Accomplishments and honors

Awards
- SoCon Coach of the Year (2001)

= Bill Bleil =

American football player and coach (born 1959)

Bill Bleil (born February 23, 1959) is an American college football coach and former player. He is the offensive line coach for the Pittsburg State University, a position he has held since 2024. He played college football at Northwestern (IA) and has also coached the New Mexico Highlands, Dana, Eastern New Mexico, Northwestern University, Pacific (CA), Western Carolina, South Dakota, Northern Illinois, Pittsburgh, Akron, Iowa State, Rhode Island, Missouri Southern, Lamar, Mary Hardin–Baylor, and Stephen F. Austin.

==Early life and education==
Bleil was born on February 23, 1959, in Remsen, Iowa, and grew up there on his father's farm. He attended Remsen-Union High School, where he was an all-star at the tailback and defensive back positions. He played college football at Northwestern College from 1977 to 1980, earning two NAIA all-district honors while playing linebacker.
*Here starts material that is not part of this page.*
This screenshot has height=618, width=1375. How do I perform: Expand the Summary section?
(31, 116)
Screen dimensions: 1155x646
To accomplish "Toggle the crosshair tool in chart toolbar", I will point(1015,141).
He graduated in 1981 with a Bachelor of Arts degree in physical education. He earned a master's degree from New Mexico Highlands University in 1982.

==Coaching career==
From 1981 to 1982, Bleil served as a graduate assistant and part-time volunteer at New Mexico Highlands University. He was named a full-time assistant in 1983, serving as defensive coordinator. For a single season in 1984, Bleil was the defensive coordinator of the Dana Vikings in Iowa.

Bleil was named offensive line coach at Eastern New Mexico University in 1985, serving three seasons in that position before being promoted to offensive coordinator in 1988. He left the school following the 1989 season. Eastern New Mexico ranked top 25 in the NCAA Division II in four of his five seasons with the school.

In 1990, Bleil was named offensive line coach at Northwestern University, where he served two seasons.

Bleil was named offensive line coach of Division I Pacific University in 1992, serving in that position for one year before being promoted to offensive coordinator in 1993.

In 1996, after Pacific discontinued their football program, Bleil was named offensive coordinator as well as offensive line coach at Western Carolina University. He was promoted to head coach following the firing of Steve Hodgin, who had hired Bleil one year earlier. In his head coaching debut, Western Carolina lost to Liberty in the season opener. After a 3–8 record that year, Bleil rebounded in 1998 with a 6–5 mark, the first winning season for the school since 1994.

Despite high expectations, Bleil's 1999 Western Carolina team finished with just three wins after being heavily injured. The school compiled a 4–7 record in 2000. He led them to a 7–4 record in 2001, being named conference coach of the year, but was fired by the school, leading to the outrage of many of the team's fans.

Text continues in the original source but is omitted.